TG «Ma forse noi siamo più viziati. Non abbiamo mai vissuto niente del genere».
FG «Ma pensa a quei ragazzi che sono partiti e tornati dopo tutti quegli anni, soffrendo privazioni ben più grosse di dover stare chiusi in casa per un po’ circondati da ogni comfort, o di dover fare lezione attraverso il computer e ovviamente non parlo di chi sta male, di chi fa turni estenuanti negli ospedali, di chi è costretto in qualche ospizio senza poter vedere i famigliari o di chi sta affrontando notevoli difficoltà economiche».
TG «Hai ragione, babbo, ma ognuno si comporta in base al proprio vissuto».
FG «Sì, forse sì, ma dai, lasciami andare che è ora di cena adesso, sono già le otto. Ti saluto. Stammi bene».

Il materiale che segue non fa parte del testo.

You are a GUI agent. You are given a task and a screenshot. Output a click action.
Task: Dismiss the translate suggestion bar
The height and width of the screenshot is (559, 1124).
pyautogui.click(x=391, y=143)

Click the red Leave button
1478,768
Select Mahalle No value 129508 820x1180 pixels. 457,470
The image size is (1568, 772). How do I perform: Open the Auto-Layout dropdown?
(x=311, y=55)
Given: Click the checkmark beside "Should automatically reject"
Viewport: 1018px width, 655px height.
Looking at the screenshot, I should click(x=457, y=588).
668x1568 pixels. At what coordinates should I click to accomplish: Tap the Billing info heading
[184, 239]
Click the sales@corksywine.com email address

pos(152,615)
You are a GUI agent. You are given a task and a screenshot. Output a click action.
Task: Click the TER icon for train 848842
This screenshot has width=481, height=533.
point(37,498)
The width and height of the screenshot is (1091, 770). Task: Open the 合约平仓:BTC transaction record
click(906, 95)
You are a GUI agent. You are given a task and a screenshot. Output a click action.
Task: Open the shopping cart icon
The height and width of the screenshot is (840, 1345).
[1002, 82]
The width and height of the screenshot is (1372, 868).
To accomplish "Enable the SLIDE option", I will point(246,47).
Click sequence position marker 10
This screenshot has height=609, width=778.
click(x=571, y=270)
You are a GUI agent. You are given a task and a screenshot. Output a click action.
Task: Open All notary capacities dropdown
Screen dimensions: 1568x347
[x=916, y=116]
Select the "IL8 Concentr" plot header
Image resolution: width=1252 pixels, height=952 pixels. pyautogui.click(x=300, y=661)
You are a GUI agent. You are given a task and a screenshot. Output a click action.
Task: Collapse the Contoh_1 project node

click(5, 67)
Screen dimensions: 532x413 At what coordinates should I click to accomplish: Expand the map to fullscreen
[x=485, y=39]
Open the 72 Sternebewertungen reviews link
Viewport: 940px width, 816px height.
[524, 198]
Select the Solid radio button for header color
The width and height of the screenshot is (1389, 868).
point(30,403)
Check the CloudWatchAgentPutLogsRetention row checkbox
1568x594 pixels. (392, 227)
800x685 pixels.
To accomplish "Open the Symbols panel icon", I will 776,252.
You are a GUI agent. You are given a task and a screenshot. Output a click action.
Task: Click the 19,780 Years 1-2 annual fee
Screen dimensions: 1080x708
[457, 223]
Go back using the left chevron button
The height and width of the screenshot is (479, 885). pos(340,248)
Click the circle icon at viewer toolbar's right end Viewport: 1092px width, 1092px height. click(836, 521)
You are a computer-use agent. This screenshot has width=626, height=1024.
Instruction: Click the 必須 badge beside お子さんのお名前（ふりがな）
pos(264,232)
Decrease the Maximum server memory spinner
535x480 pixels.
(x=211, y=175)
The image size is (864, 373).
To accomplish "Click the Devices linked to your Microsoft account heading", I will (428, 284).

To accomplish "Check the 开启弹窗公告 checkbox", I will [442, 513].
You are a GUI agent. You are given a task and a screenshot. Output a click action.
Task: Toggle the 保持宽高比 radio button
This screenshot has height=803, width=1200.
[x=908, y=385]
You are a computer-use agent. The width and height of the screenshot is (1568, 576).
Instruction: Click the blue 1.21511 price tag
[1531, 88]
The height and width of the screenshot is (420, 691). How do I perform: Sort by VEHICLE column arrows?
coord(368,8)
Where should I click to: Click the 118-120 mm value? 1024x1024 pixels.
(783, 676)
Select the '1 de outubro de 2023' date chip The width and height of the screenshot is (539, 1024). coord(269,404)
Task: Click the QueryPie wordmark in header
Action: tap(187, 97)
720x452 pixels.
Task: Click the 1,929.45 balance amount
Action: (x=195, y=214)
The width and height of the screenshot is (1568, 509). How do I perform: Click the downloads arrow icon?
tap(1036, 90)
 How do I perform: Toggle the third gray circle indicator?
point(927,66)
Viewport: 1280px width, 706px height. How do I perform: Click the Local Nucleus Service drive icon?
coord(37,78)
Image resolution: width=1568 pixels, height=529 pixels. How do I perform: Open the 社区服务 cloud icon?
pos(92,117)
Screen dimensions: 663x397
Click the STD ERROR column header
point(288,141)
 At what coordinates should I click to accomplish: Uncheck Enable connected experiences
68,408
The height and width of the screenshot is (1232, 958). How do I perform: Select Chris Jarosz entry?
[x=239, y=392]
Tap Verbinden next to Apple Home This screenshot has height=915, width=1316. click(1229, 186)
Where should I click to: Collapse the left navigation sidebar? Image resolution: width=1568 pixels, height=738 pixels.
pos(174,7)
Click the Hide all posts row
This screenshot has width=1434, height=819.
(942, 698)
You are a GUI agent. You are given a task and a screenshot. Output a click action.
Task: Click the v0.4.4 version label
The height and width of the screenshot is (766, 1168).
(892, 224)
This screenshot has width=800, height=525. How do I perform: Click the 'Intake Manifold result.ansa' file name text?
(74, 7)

TG «Ciao babbo. Ti chiamo presto». Il computer si spegne e resto lì con i miei appunti su cui pensare. Parole da riordinare e pensieri che per me vanno oltre le banali risposte. Penso che, a volte, io abbia ancora bisogno di sapere cosa pensa, di parlare con lui come facevamo a cena in casa, tutte le sere, che poi a scuola campavo di rendita per settimane grazie a quelle conversazioni che mi aiutavano a ragionare e a pensare, un po’ come «andare a sciacquare i panni in Arno». Poi penso che, forse, in realtà, la chiave di tutto è che io possa trovarlo ogni volta che mi siedo davanti a un foglio bianco mentre impugno una penna. È lì che sta la mia eredità, è lì dove possiamo incontrarci ed esistere insieme, e allora «A presto, caro babbo», corro a scrivere anche questa sera per ritrovarti ancora un pochino.